Tuesday, August 11, 2009

"Risk" is a Four Letter Word

Just when the economy needs risk-taking the most, risk-takers are under the most threat. The Treasury now wants venture-capital firms declared as systemic risks and put under tight restrictions as part of the broader re-regulation of financial firms. Venture capitalists argue that since they don’t use debt and their firms are comparatively small, they shouldn’t come under rules designed for highly leveraged, too-big-to-fail banks.


How this debate turns out matters, because some 20% of U.S. gross national product is created by companies that were formed through venture backing. They include Intel, Apple and Google. How policy makers treat venture capital is a measure of the amount of innovation and enterprise that happens in an economy, with more regulation leading to less innovation.
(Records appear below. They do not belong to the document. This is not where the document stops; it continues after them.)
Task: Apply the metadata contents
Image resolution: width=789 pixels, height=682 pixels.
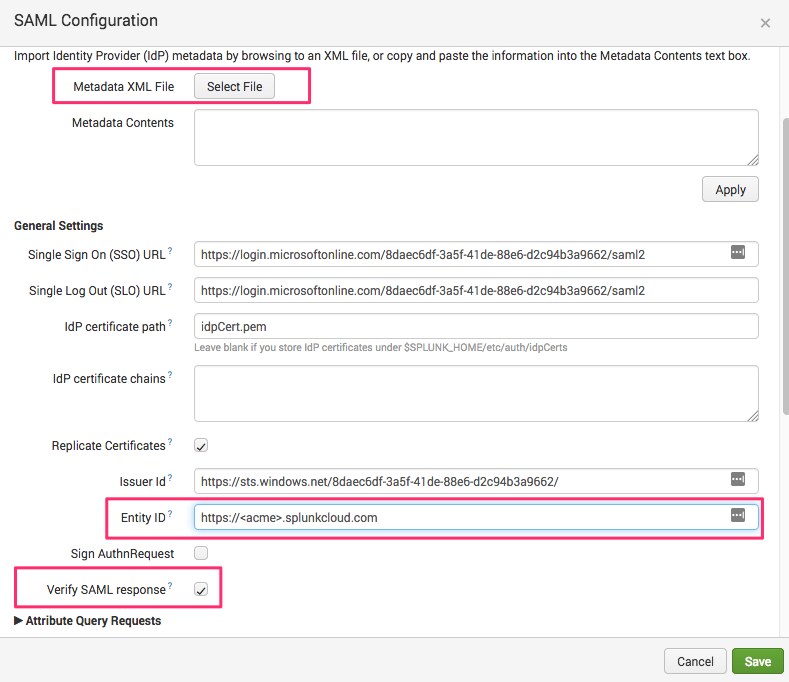Action: (x=730, y=189)
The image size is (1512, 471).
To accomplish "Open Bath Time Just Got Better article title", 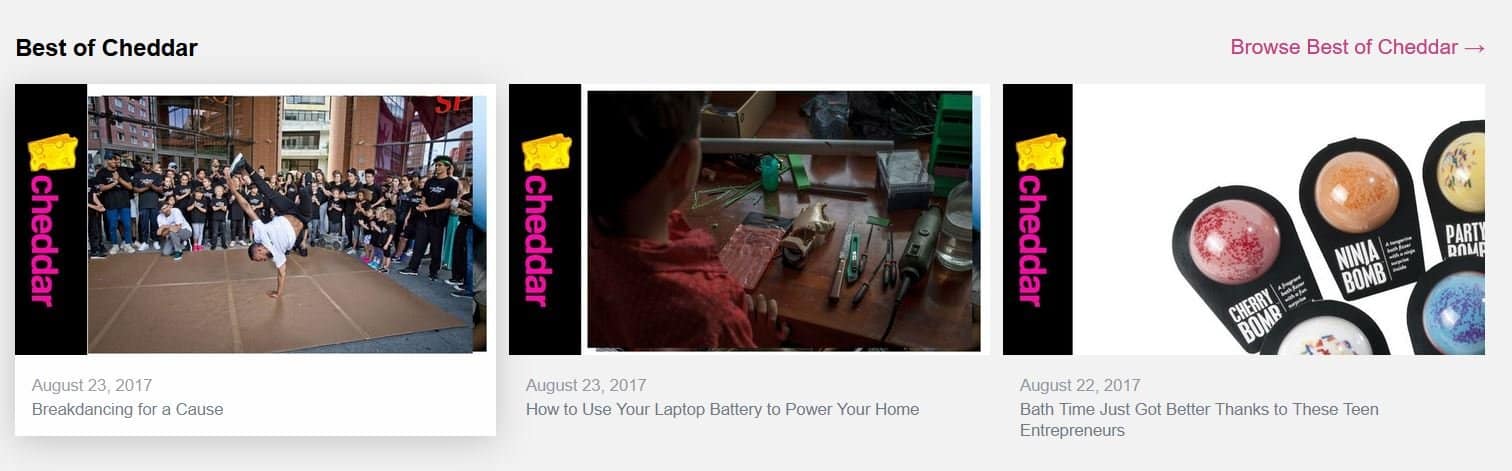I will (x=1199, y=420).
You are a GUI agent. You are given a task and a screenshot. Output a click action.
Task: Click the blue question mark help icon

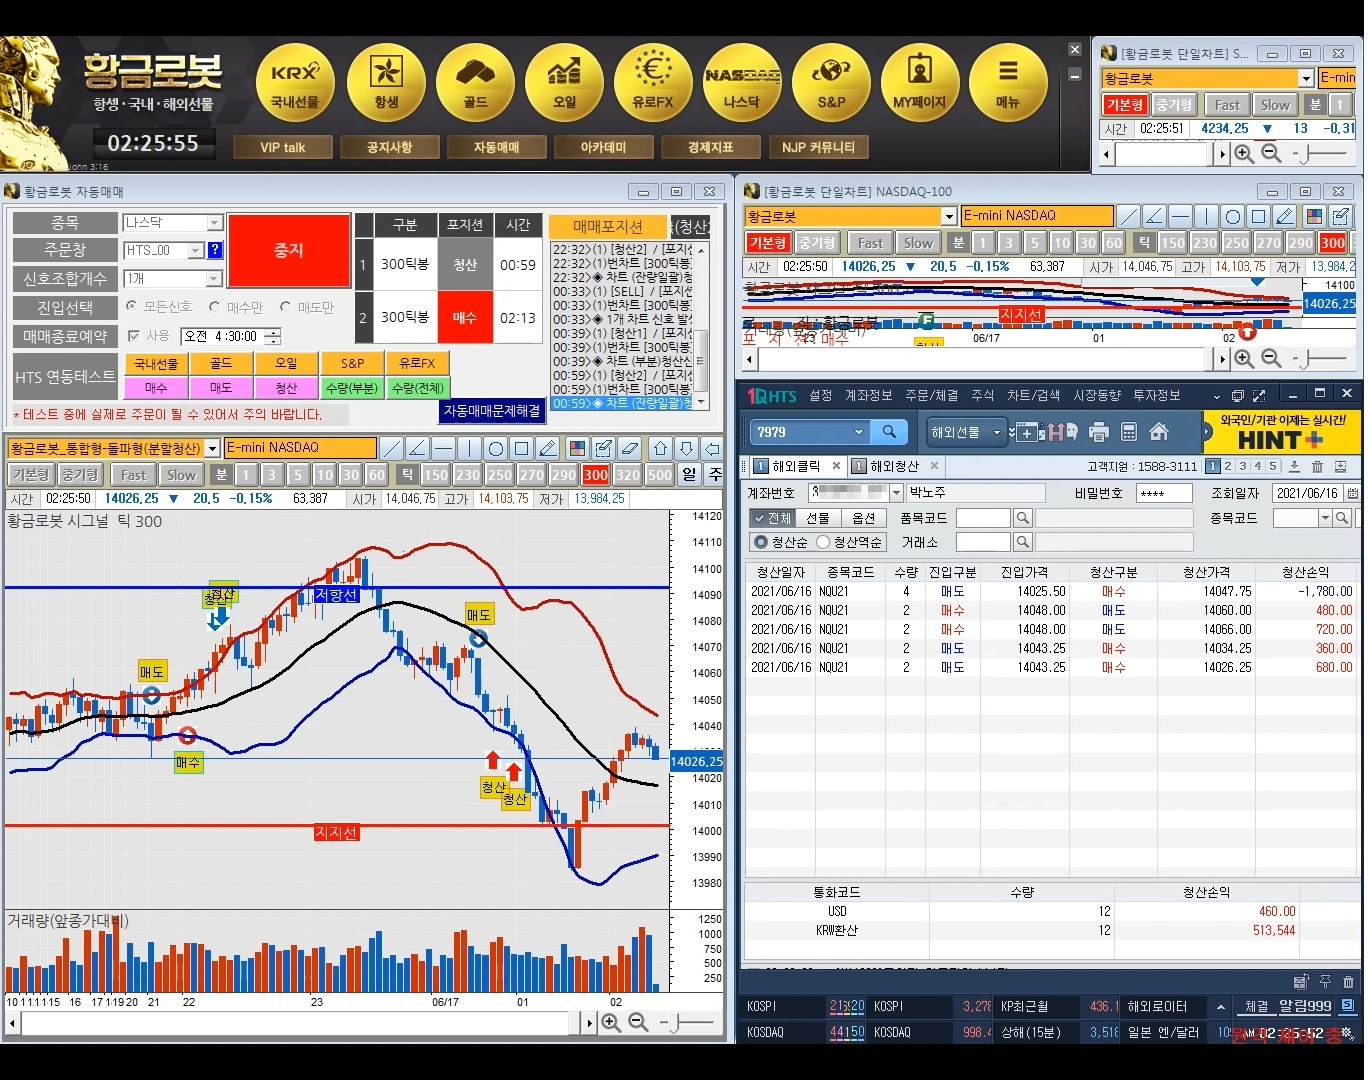(215, 250)
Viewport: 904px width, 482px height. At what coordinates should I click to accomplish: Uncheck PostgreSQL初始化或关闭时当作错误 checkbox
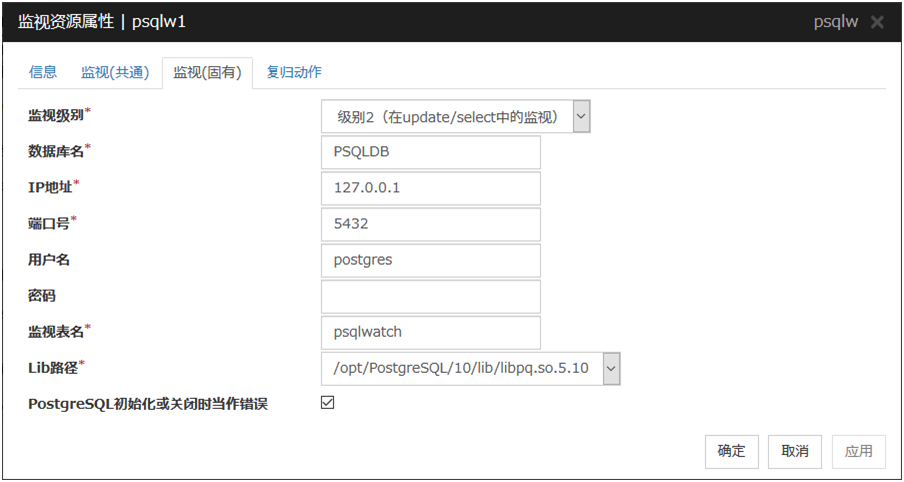click(327, 403)
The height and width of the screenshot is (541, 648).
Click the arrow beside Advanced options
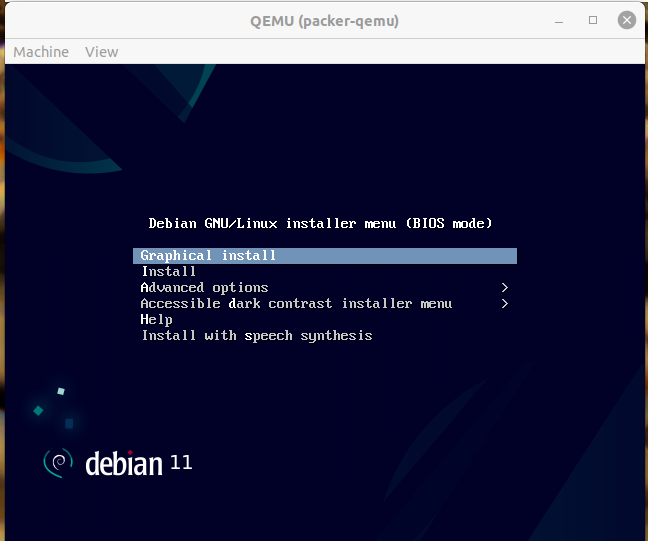click(505, 288)
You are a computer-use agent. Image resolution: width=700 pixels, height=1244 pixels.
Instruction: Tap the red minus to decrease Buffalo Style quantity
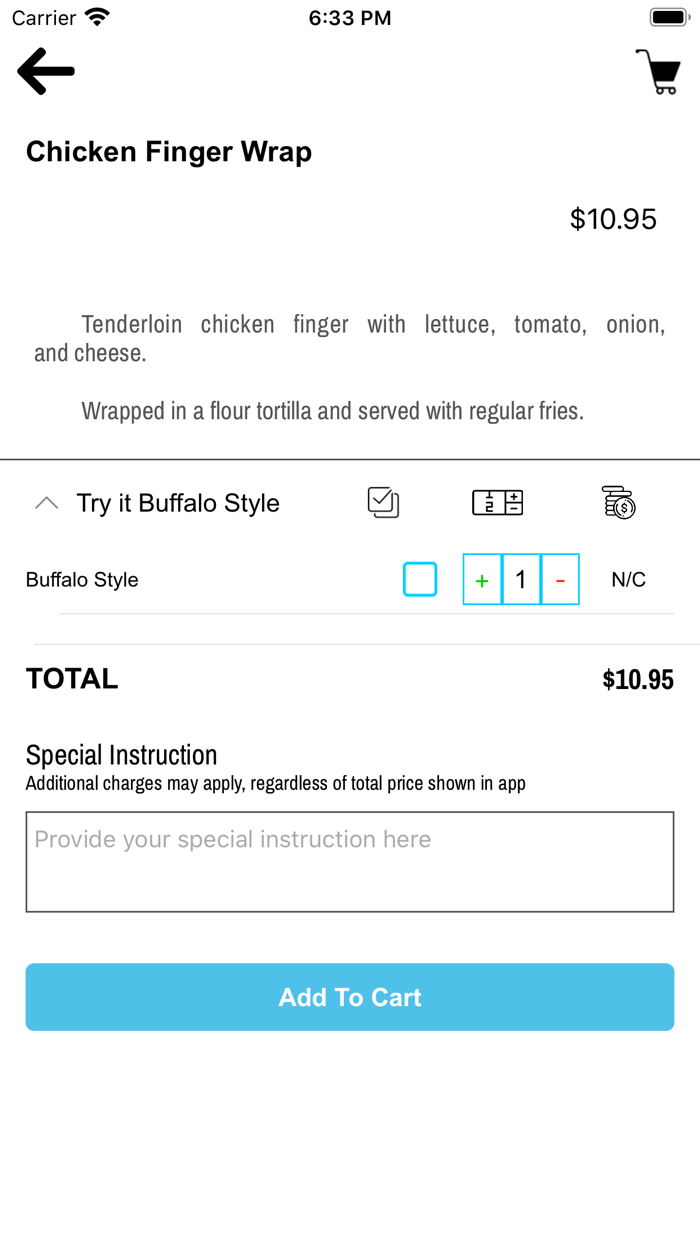click(558, 579)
This is a tough time for venture capital, with investments by firms falling more than 50% in the second quarter. The 700 or so venture-capital firms in the U.S. are mostly small partnerships, with a modest voice in Washington. They say the industry as we know it can’t survive if firms are regulated as investment advisers, which would mean complying with rules for disclosure, compliance, record keeping and privacy designed for huge firms.


This is a good time to recall that the venture-capital industry was born as a reaction to New Deal regulations that stifled capital and prolonged the Depression. The country’s first venture-capital firm (other than family-run funds) was American Research and Development, planned in the 1930s and launched after World War II in Boston.